(Records drawn from a dataset)
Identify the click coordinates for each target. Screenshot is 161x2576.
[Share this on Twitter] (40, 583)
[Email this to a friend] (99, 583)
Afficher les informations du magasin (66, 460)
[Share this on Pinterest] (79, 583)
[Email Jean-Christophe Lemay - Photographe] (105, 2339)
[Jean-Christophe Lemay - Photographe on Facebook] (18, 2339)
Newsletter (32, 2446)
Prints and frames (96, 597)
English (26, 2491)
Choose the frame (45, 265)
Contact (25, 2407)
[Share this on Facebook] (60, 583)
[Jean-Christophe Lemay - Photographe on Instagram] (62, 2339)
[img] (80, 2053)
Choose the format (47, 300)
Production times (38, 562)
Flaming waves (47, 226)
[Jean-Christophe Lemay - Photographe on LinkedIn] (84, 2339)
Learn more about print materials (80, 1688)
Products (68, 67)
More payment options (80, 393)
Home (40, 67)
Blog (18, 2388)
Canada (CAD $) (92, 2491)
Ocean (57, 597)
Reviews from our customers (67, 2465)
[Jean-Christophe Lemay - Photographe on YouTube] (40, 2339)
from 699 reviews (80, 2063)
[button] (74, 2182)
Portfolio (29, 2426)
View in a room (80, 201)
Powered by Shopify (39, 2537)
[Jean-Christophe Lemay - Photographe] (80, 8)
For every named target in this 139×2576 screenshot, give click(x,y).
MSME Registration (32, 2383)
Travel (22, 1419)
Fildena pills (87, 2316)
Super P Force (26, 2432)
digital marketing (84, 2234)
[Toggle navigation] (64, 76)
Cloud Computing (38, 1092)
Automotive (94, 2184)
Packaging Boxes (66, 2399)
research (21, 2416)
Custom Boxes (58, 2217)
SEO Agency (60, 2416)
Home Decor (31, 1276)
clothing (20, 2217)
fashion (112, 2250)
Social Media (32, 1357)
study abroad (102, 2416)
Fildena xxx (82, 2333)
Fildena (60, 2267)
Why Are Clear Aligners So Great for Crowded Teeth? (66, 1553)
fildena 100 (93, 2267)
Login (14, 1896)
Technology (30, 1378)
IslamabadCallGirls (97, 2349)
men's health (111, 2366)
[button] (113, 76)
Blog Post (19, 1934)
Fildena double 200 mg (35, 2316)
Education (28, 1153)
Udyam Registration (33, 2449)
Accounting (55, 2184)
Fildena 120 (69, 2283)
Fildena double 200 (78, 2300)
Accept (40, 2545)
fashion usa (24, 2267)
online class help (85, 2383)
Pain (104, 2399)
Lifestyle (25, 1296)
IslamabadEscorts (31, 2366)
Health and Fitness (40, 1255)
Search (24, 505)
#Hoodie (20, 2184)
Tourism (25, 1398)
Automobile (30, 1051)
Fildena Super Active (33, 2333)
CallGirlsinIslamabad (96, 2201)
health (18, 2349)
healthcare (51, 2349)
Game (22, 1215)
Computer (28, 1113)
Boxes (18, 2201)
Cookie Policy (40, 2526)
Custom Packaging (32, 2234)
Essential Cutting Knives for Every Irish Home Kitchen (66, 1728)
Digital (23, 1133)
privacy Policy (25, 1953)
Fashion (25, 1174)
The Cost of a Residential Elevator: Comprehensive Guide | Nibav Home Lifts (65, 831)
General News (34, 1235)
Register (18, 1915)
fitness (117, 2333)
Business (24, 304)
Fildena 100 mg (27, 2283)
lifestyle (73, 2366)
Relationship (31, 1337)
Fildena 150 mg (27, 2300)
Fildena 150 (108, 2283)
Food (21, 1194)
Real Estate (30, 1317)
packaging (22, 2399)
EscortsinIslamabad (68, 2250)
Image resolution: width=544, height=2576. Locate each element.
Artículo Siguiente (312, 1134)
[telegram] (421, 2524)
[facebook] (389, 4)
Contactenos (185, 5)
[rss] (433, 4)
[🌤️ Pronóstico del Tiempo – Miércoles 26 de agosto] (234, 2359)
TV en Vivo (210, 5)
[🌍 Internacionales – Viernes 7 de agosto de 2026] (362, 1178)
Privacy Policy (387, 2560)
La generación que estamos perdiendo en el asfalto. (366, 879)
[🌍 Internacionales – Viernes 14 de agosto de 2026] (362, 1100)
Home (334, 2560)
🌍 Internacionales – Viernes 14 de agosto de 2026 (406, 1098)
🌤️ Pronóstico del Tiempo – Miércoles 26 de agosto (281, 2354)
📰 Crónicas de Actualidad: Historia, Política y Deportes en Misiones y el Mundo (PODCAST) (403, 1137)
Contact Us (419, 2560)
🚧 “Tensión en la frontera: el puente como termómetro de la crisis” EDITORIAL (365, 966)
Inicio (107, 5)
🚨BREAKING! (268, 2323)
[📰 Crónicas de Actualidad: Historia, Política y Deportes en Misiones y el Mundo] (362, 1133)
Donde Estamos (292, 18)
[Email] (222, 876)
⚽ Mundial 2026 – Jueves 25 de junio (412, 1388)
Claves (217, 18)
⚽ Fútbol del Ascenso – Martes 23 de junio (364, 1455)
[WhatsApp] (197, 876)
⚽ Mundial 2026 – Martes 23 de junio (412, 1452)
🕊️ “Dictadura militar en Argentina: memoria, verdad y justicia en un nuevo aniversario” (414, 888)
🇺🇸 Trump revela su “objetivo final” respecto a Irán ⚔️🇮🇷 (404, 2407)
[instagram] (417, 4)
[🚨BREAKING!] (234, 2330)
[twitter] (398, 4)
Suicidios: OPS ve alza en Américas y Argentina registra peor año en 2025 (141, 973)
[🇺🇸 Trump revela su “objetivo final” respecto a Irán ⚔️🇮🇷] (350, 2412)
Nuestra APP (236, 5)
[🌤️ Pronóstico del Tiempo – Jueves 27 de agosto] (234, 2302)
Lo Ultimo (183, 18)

▶ [DIRECTIONS FOR THIS TASK]
All that should be written out is the stretch of lines above between the one holding "Blog Post (19, 1934)" and the one holding "Fashion (25, 1174)", inclusive, exactly as given.

▶ [ANSWER TO THIS PROBLEM]
Blog Post (19, 1934)
Fildena double 200 mg (35, 2316)
Education (28, 1153)
Udyam Registration (33, 2449)
Accounting (55, 2184)
Fildena 120 (69, 2283)
Fildena double 200 (78, 2300)
Accept (40, 2545)
fashion usa (24, 2267)
online class help (85, 2383)
Pain (104, 2399)
Lifestyle (25, 1296)
IslamabadEscorts (31, 2366)
Health and Fitness (40, 1255)
Search (24, 505)
#Hoodie (20, 2184)
Tourism (25, 1398)
Automobile (30, 1051)
Fildena Super Active (33, 2333)
CallGirlsinIslamabad (96, 2201)
health (18, 2349)
healthcare (51, 2349)
Game (22, 1215)
Computer (28, 1113)
Boxes (18, 2201)
Cookie Policy (40, 2526)
Custom Packaging (32, 2234)
Essential Cutting Knives for Every Irish Home Kitchen (66, 1728)
Digital (23, 1133)
privacy Policy (25, 1953)
Fashion (25, 1174)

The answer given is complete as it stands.